# Required action
Nothing but the lines from the one with "Instruction: Click the" through the end of the data should be set down, each exactly as written, and no picture should be included.

··· Excerpted records

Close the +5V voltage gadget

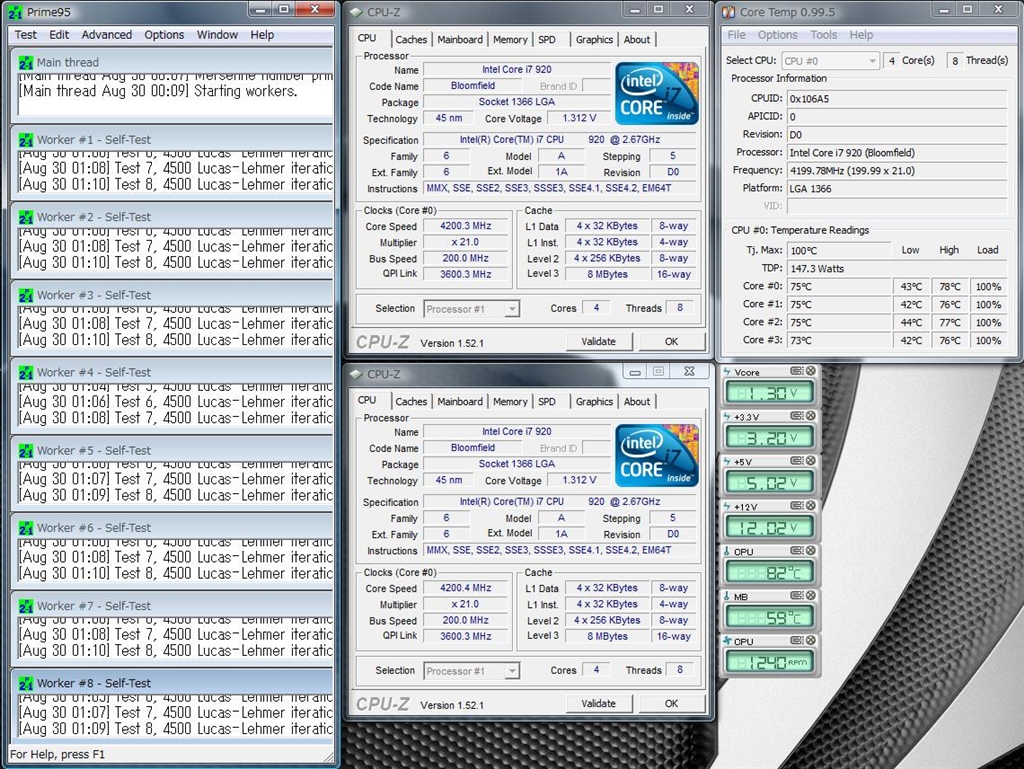tap(811, 461)
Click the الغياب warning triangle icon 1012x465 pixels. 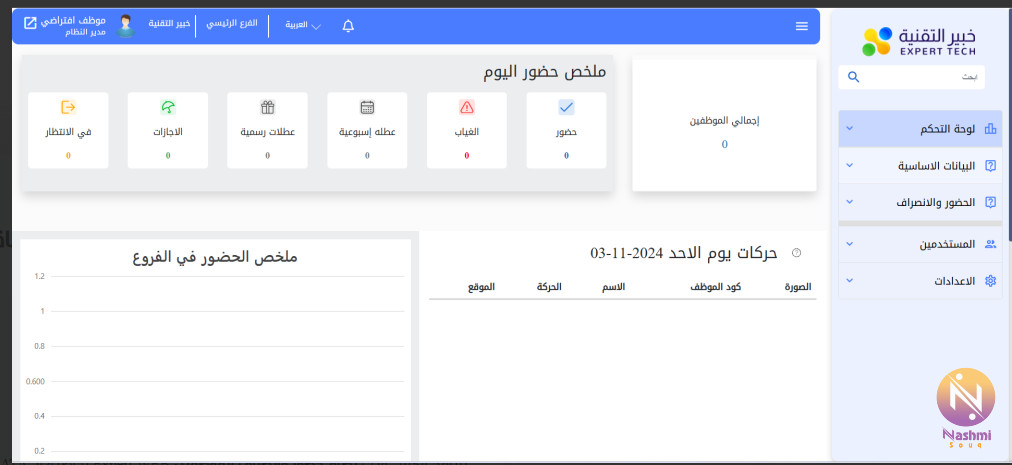[x=467, y=108]
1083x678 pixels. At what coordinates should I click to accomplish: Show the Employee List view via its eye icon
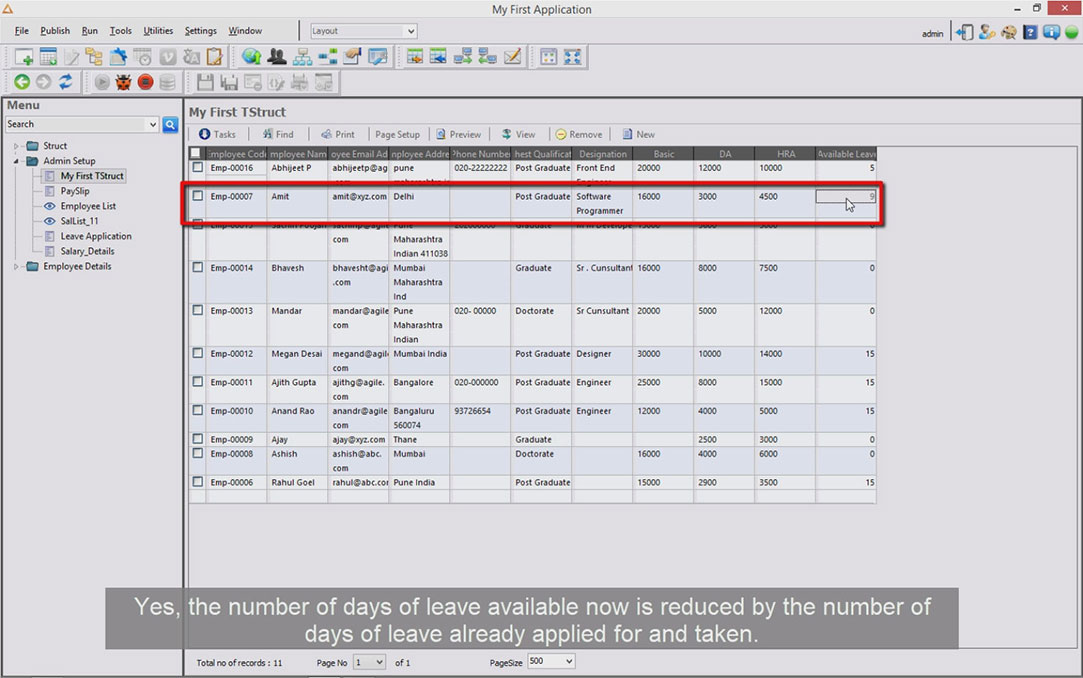[x=50, y=206]
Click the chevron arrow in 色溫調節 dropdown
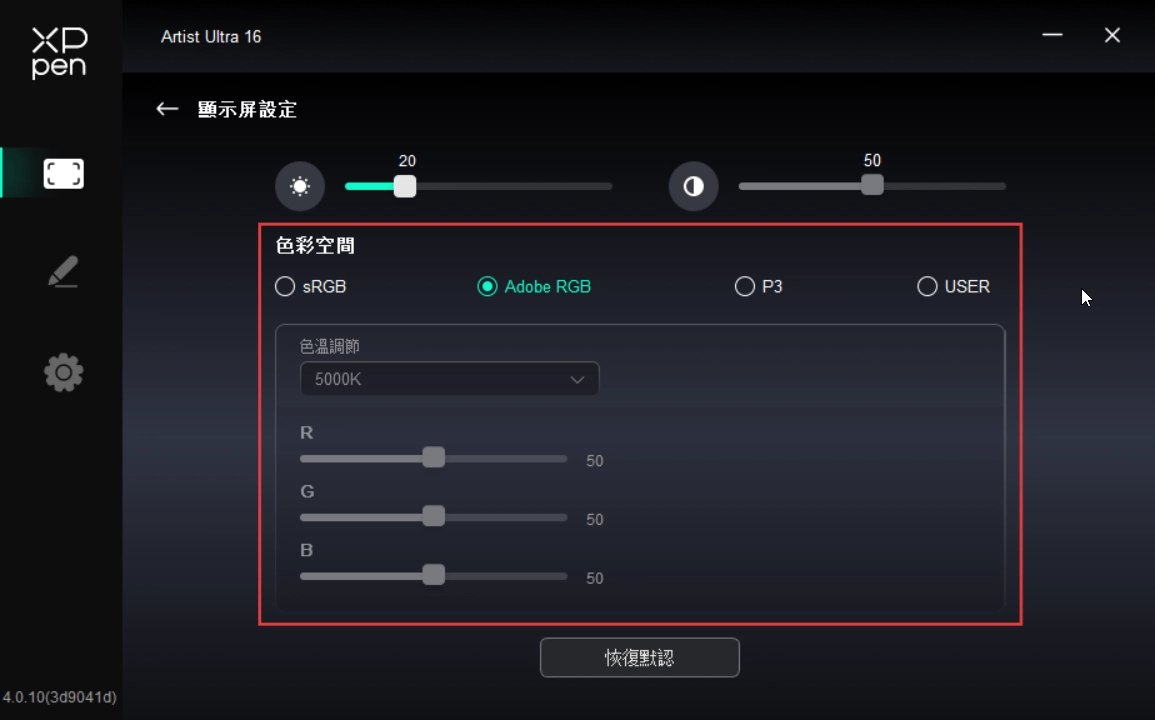 [x=577, y=380]
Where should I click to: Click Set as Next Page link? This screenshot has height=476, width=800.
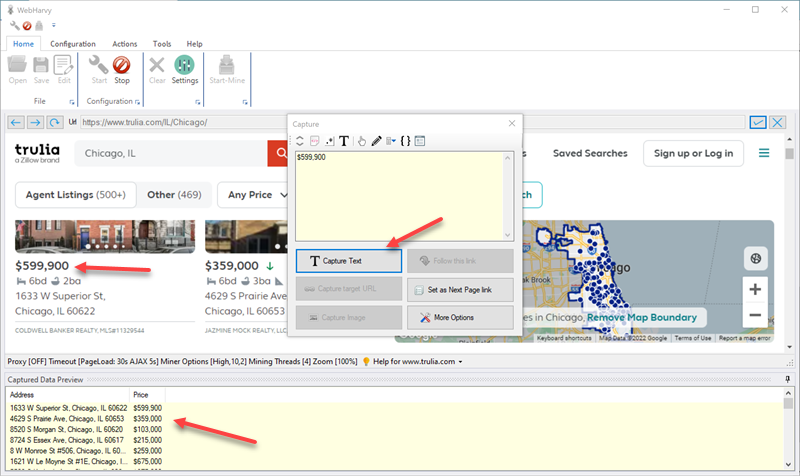click(x=460, y=289)
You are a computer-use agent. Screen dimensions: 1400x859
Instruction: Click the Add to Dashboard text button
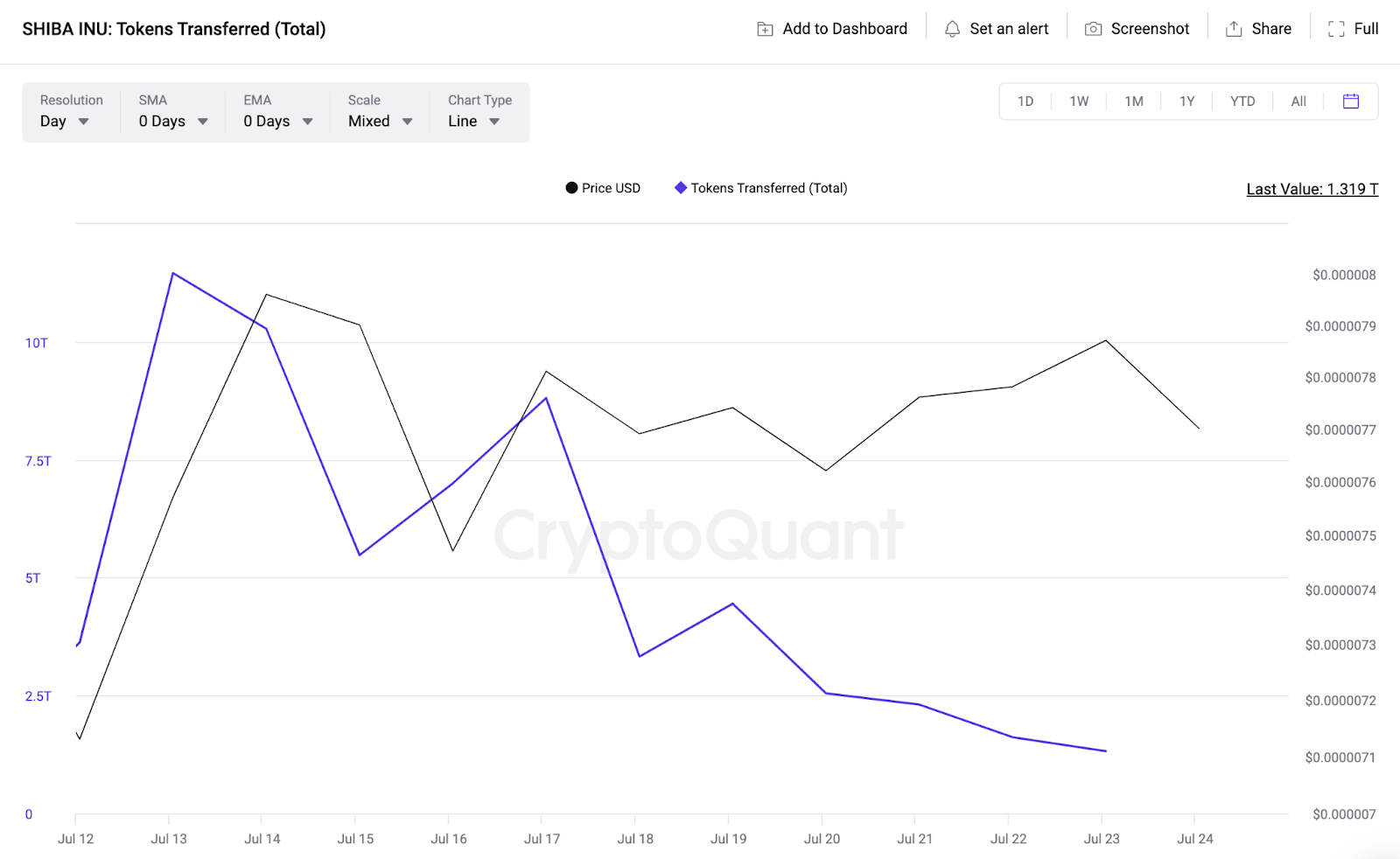point(844,29)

······

# Solved exercise
Instruction: Click the Add to Dashboard text button
point(844,29)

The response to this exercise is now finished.